• Task requirements:
Copy the data below line for line, changing nothing.

• Records for locating displayed items:
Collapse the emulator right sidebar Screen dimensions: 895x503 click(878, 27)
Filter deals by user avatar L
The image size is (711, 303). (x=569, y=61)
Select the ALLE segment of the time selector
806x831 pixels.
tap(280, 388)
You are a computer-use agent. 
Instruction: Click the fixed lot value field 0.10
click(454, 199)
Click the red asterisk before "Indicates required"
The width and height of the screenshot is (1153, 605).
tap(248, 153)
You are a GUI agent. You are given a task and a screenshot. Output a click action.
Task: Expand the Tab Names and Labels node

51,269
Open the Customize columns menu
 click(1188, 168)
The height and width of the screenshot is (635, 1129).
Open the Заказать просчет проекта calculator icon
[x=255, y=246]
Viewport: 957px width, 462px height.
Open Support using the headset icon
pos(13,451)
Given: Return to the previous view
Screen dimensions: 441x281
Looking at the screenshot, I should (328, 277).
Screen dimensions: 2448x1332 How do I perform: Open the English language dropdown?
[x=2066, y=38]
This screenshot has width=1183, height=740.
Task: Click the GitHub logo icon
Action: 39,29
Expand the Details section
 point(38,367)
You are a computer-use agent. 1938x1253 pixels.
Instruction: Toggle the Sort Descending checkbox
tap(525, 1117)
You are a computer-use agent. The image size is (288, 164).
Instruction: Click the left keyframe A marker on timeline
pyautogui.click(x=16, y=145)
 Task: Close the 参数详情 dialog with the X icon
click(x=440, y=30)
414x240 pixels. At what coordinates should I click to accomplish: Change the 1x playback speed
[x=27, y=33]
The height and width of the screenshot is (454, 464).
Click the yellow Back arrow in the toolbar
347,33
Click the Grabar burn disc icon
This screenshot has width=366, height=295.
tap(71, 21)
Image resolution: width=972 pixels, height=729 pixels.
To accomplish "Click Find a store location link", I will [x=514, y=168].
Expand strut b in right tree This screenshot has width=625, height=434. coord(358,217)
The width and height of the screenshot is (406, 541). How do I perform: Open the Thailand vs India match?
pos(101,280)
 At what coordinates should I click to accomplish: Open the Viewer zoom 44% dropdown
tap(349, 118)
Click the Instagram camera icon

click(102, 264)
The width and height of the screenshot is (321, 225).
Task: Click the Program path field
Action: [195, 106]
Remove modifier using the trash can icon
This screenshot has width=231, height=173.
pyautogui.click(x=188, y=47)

• Solution to this exercise:
Collapse the emulator right sidebar Screen dimensions: 895x503 click(878, 27)
Filter deals by user avatar L
The image size is (711, 303). (x=569, y=61)
Select the ALLE segment of the time selector
806x831 pixels.
tap(280, 388)
You are a computer-use agent. 
Instruction: Click the fixed lot value field 0.10
click(454, 199)
Click the red asterisk before "Indicates required"
The width and height of the screenshot is (1153, 605).
tap(248, 153)
You are a GUI agent. You are given a task and a screenshot. Output a click action.
Task: Expand the Tab Names and Labels node

51,269
Open the Customize columns menu
 click(1188, 168)
The height and width of the screenshot is (635, 1129).
Open the Заказать просчет проекта calculator icon
[x=255, y=246]
Viewport: 957px width, 462px height.
Open Support using the headset icon
pos(13,451)
Given: Return to the previous view
Screen dimensions: 441x281
Looking at the screenshot, I should (328, 277).
Screen dimensions: 2448x1332 How do I perform: Open the English language dropdown?
[x=2066, y=38]
This screenshot has width=1183, height=740.
Task: Click the GitHub logo icon
Action: 39,29
Expand the Details section
 point(38,367)
You are a computer-use agent. 1938x1253 pixels.
Instruction: Toggle the Sort Descending checkbox
tap(525, 1117)
You are a computer-use agent. The image size is (288, 164).
Instruction: Click the left keyframe A marker on timeline
pyautogui.click(x=16, y=145)
 Task: Close the 参数详情 dialog with the X icon
click(x=440, y=30)
414x240 pixels. At what coordinates should I click to accomplish: Change the 1x playback speed
[x=27, y=33]
The height and width of the screenshot is (454, 464).
Click the yellow Back arrow in the toolbar
347,33
Click the Grabar burn disc icon
This screenshot has width=366, height=295.
tap(71, 21)
Image resolution: width=972 pixels, height=729 pixels.
To accomplish "Click Find a store location link", I will [x=514, y=168].
Expand strut b in right tree This screenshot has width=625, height=434. coord(358,217)
The width and height of the screenshot is (406, 541). How do I perform: Open the Thailand vs India match?
pos(101,280)
 At what coordinates should I click to accomplish: Open the Viewer zoom 44% dropdown
tap(349, 118)
Click the Instagram camera icon

click(102, 264)
The width and height of the screenshot is (321, 225).
Task: Click the Program path field
Action: [195, 106]
Remove modifier using the trash can icon
This screenshot has width=231, height=173.
pyautogui.click(x=188, y=47)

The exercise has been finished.